PAGE TEXT:
_ _ _ _ _ _ _

[libvirt] blkio cgroup

Vivek Goyal vgoyal at redhat.com
Sat Feb 19 01:33:14 UTC 2011


On Fri, Feb 18, 2011 at 11:31:37AM -0500, Vivek Goyal wrote:
> On Fri, Feb 18, 2011 at 03:42:45PM +0100, Dominik Klein wrote:
> > Hi Vivek
> > 
> > I don't know whether you follow the libvirt list, I assume you don't. So
> > I thought I'd forward you an E-Mail involving the blkio controller and a
> > terrible situation arising from using it (maybe in a wrong way).
> > 
> > I'd truely appreciate it if you read it and commented on it. Maybe I did
> > something wrong, but maybe also I found a bug in some way.
> 
> Hi Dominik, 
> 
> Thanks for forwarding me this mail. Yes, I am not on libvir-list. I have
> just now subscribed.
> 
> Few questions inline.
> 
> > -------- Original Message --------
> > Subject: Re: [libvirt] [PATCH 0/6 v3] Add blkio cgroup support
> > Date: Fri, 18 Feb 2011 14:42:51 +0100
> > From: Dominik Klein <dk at in-telegence.net>
> > To: libvir-list at redhat.com
> > 
> > Hi
> > 
> > back with some testing results.
> > 
> > >> how about the start Guest with option "cache=none" to bypass pagecache?
> > >> This should help i think.
> > > 
> > > I will read up on where to set that and give it a try. Thanks for the hint.
> > 
> > So here's what I did and found out:
> > 
> > The host system has 2 12 core CPUs and 128 GB of Ram.
> > 
> > I have 8 test VMs named kernel1 to kernel8. Each VM has 4 VCPUs, 2 GB of
> > RAm and one disk, which is an lv on the host. Cache mode is "none":
> 
> So you have only one root SATA disk and setup a linear logical volume on
> that? I not, can you give more info about the storage configuration?
> 
> - I am assuming you are using CFQ on your underlying physical disk.
> 
> - What kernel version are you testing with.
> 
> - Cache=none mode is good which should make all the IO O_DIRECT on host
>   and should show up as SYNC IO on CFQ without losing io context info.

_ _ _ _ _ _ _

SUPPLIED MATERIAL:
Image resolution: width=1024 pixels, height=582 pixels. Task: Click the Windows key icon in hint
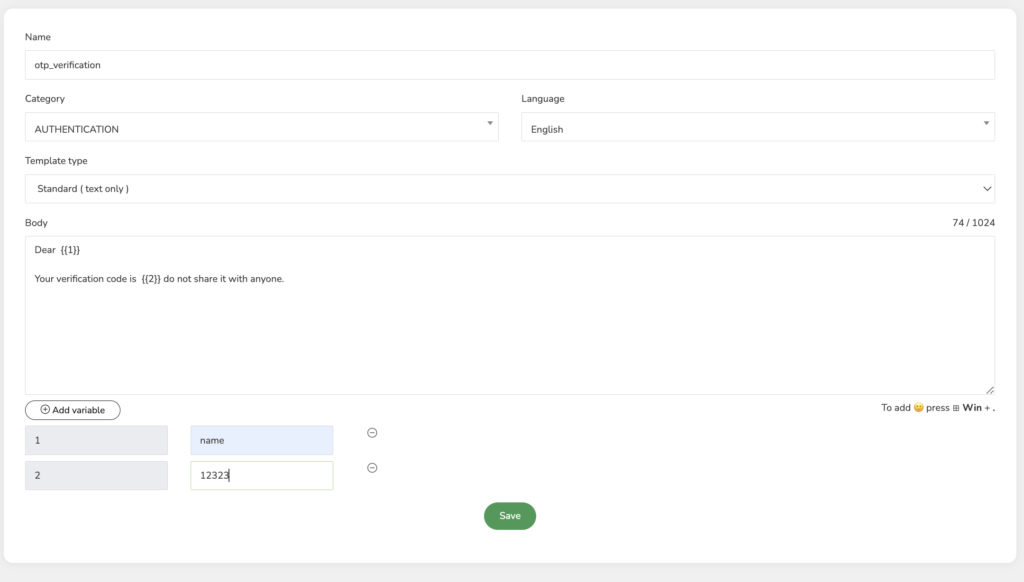tap(956, 408)
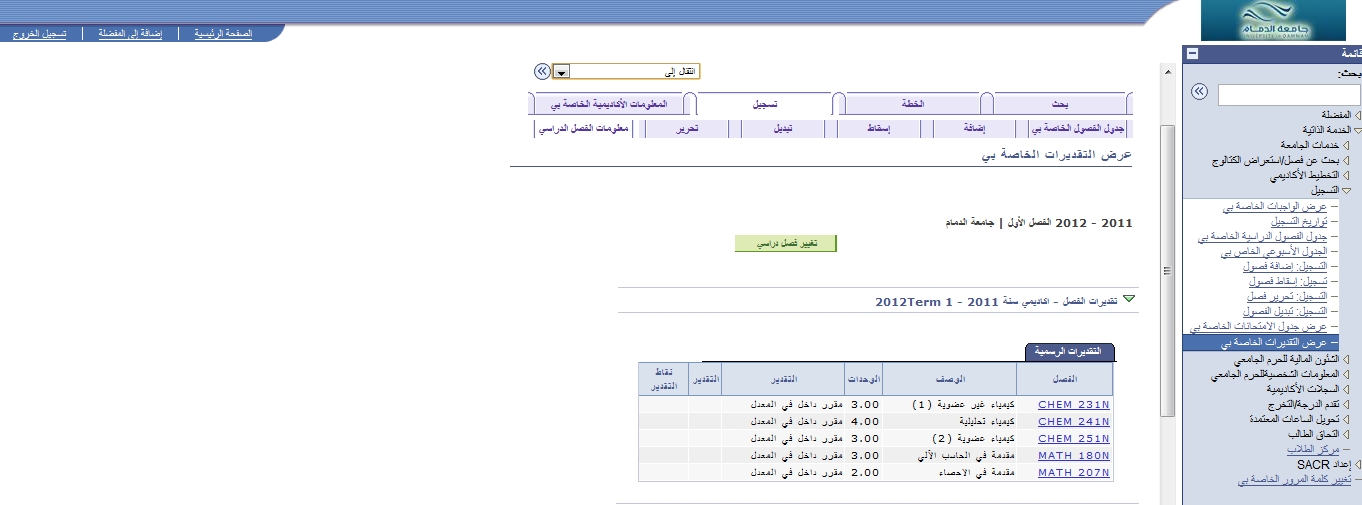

_ _ _ _ _ _ _

WORK REQUIRED: Write the next part of the blkio cgroup mailing-list message, starting right after its last sentence.

RESPONSE BELOW:
>   The onlly probelm is intermediate dm layer and if it is changing the
>   io context somehow. I am not sure at this point of time.
> 
> - Is it possible to capture 10-15 second blktrace on your underlying
>   physical device. That should give me some idea what's happening.
> 
> - Can you also try setting /sys/block/<disk>/queue/iosched/group_isolation=1
>   on your underlying physical device where CFQ is running and see if it makes
>   any difference.

Dominik,

Apart from setting group_isolation=1, I would also recommend to do some
tests on READS also. Service differentiation is much more visible there.
Why? Because In case of writes I am seeing that there are extended
periods where ther is no IO on underlying device from higher weight
virtual machine. I am not sure what that virtual machine is doing
for that duration but that's what blktrace shows.

First I ran READS. Two partitions exported to two virtual machines.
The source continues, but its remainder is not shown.